Anak tidak lagi dipromosikan daya eksplorasinya, daya ciptanya, daya kreatifnya dan daya aksinya yang memekarkan kepekaan soaial dalam menjembatani kemajemukan dan keragaman masyarakat bangsa. Yang ada hanya sejumlah tuntutan untuk harus ini dan harus itu, mengikuti kemauan guru atau orang tua. Hal ini jelas terbaca dalam berbagai berita seputar kasus kekerasan terhadap anak yang dilakukan oleh guru atau orang tua gara-gara anak tidak mengikuti kemauan atau perintah guru dan orang tua.

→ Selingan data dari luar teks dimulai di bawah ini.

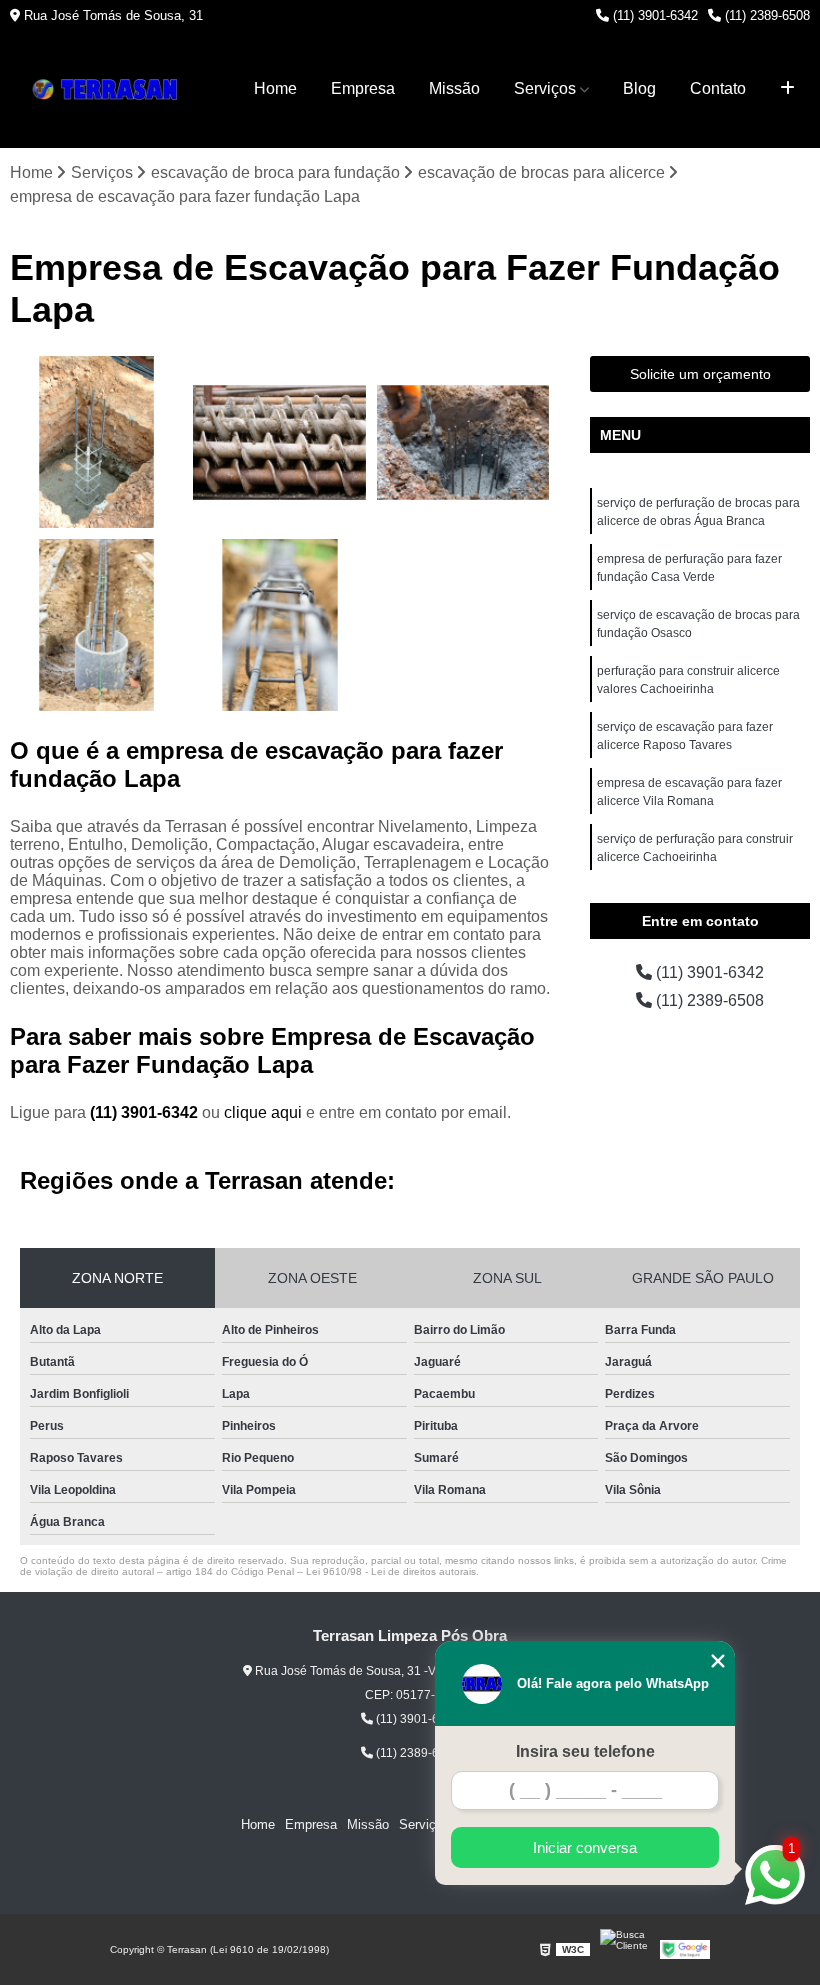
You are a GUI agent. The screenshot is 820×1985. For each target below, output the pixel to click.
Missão (454, 88)
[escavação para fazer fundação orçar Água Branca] (463, 442)
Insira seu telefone (585, 1751)
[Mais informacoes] (787, 89)
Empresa (363, 88)
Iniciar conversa (585, 1847)
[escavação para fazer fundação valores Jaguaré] (96, 442)
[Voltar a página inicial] (110, 89)
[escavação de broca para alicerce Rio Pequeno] (96, 625)
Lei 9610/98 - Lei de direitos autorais (391, 1571)
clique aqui (263, 1112)
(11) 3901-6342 (653, 15)
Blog (639, 88)
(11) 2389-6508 (765, 15)
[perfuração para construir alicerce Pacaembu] (279, 442)
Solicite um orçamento (700, 374)
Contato (718, 88)
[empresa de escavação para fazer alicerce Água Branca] (279, 625)
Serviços (545, 88)
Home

Kenyataan ini melahirkan satu pertanyaan mendasar untuk direnungkan, jujur dan tuluskah kita menghargai anak sebagai pribadi yang dapat mengembangkan diri secara optimal sesuai kemampuan yang dimilikinya? Barangkali itu masih jauh dari pemikiran atau kebijakan kita sehingga perlakuan kita terhadap anak tetap saja semena-mena. Perhatian kita terhadap dunia anak tidak serius dan merasa tidak penting. Bahkan kita sering memperlakukan anak sebagai orang dewasa mini yang harus mengikuti kemauan kita tanpa mempertimbangkan dunia mereka yang masih serba polos, bebas, dan perlu diisi dengan kegiatan yang menyenangkan untuk mengembangkan kreativitas dan jiwa eksplorasinya.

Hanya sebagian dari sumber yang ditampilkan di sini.